Friday, December 16, 2005

"Write something funny"

A reader enjoins me to "write something funny", and comments on my light blogging of late. Sorry all, I've been busy at work this week (Santa is a facist and we of the Elves Union have been contemplating a strike, along with the Brotherhood of Flying Raindeer and the Light and Tinslers Union Local 24. Lots of voting, alcohol and declaritive statements since Sunday).

Also, I must admit, loggin has been light because, in part, I'm having a lot of trouble typing. Don't know why, probably becuase I have put in a number of late nights and early mornings.

I'll try to write something amusing tomorrow.

Thursday, December 15, 2005

Coveted Victim Status

or (CVS). Usually something I associate with majorities who use CVS to advocate for more benefits to cement their majority (e.g. Catholics, Republicans, Creationists, the Mentally Retarted). However, it seems folks don't much like athesits.

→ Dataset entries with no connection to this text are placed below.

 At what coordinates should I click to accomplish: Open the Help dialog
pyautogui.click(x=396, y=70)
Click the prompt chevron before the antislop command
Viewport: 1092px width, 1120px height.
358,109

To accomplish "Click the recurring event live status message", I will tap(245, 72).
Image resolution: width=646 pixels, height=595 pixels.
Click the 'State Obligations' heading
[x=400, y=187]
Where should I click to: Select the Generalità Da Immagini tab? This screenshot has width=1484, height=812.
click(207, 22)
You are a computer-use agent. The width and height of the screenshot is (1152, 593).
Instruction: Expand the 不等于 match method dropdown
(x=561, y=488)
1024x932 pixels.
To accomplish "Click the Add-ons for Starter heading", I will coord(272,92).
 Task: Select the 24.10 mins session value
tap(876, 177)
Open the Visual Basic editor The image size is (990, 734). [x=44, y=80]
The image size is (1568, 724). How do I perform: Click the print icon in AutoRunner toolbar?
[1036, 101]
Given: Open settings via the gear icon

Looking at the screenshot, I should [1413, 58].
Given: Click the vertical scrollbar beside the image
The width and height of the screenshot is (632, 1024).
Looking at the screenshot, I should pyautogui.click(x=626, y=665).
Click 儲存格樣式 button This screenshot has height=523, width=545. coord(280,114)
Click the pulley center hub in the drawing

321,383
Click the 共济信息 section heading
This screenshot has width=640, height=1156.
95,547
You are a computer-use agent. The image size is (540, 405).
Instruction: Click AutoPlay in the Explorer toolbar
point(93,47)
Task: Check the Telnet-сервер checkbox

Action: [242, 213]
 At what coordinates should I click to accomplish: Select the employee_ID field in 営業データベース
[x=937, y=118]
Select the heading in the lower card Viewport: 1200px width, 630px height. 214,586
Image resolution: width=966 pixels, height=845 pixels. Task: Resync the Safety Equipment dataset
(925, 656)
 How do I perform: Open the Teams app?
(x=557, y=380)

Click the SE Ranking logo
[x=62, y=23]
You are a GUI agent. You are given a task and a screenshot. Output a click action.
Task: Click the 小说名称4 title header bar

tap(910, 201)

50% of Americans have an unfavorable view of people whose great sin, as best I can tell, is that they refuse to take on faith what others are willing to take on faith. I'm pleased that hostility to Jews and Catholics seems to be much less than what it used to be in the past. I hope the same will soon happen as to Muslim Americans and Evangelical Christians; that one may disagree with some Evangelical Christians' political agenda, for instance, is surely no reason to view them unfavorably as people (just as one's disagreement with most American Jews' liberalism is no reason for viewing them unfavorably). Yet the high level of disapproval of atheists should make us worry about American religious harmony and tolerance more broadly.

This does not surprise me in the least. No one likes a smart ass, especially ones who quietly believe your belief in the invisible is some kind of mental disorder. Even if it's not said, that's what most people think atheists think about them. And they resent it.

Yet, fundamentally, there is no way around the problem. Except for this blog, I am generally not evangelical about my unchurchedness (and the exception is here because no one is forcing you read this stuff. You can tune in for just the funny bits). Atheists are almost always perceived by believers as being judgmental about their choices. The irony in this is extraordinary and inconsistent, but it's definitely true.

Hence, the one group who least values CVS, has a better claim than most MSRs.

KABURA


The new RX-7 replacement from Mazda??
I know now what I'll be squandering the boy's tuition on instead of Drexel next year...

Wednesday, December 14, 2005

Bing

This is a description of Stephen Bing, first in the LA Times and now (allegedly) in an RNC memo on MoveOn.org:

Bing, Who Enjoys Strip Clubs And Las Vegas Casinos, Lives In Two-Bedroom Bel-Air Home But Bought Seven Adjoining Houses With Plan Of Demolishing Them To Create “Palatial Grounds.” “A determined bachelor, he lives in a small two-bedroom home in Bel-Air but has bought the seven adjoining houses with the intention of knocking them down and creating palatial grounds. He’s a fan of strip clubs, has been a high roller in Las Vegas for years, and yet he can discuss the dense Robert Caro biography of Lyndon Johnson.â

OMG! He can discuss a book!

An actual book!

The horror!

NOW I want to meet this guy.

Gold

An interesting short essay on why the price of gold is currently through the roof.

Alan Greenspan knows all this. Before he became an integral part of the nanny state's machine, he wrote the following in a 1966 essay titled "Gold and Economic Freedom":

In the absence of the gold standard, there is no way to protect savings from confiscation through inflation. There is no safe store of value. If there were, the government would have to make its holding illegal, as was done in the case of gold. If everyone decided, for example, to convert all his bank deposits to silver or copper or any other good, and thereafter declined to accept checks as payment for goods, bank deposits would lose their purchasing power and government-created bank credit would be worthless as a claim on goods. The financial policy of the welfare state requires that there be no way for the owners of wealth to protect themselves.

This is the shabby secret of the welfare statists' tirades against gold. Deficit spending is simply a scheme for the confiscation of wealth. Gold stands in the way of this insidious process. It stands as a protector of property rights. If one grasps this, one has no difficulty in understanding the statists' antagonism toward the gold standard.

Essentially, Greenspan's point is that gold enforces consequences. That's why Nixon officially decoupled the dollar from gold in the early 1970's; as the U.S. printed excess money to pay the debts from the Vietnam War, it sought to disguise the consequences. Greenspan refers above to the government making the holding of gold illegal. In 1933, Roosevelt outlawed the ownership of gold by U.S. citizens as the government tried to remove any constraint on its ability to reflate during the Great Depression (history buffs can view a copy of FDR's executive order
here).

The essay also contains a truism I've heard from a number of traders:

"All of economic history is one lie and deceit after another. Your job as a speculator is to get on when the lie is being propagated and then get off before it is discovered."

Monday, December 12, 2005

Prophecy

Oh yes, this is that future all right.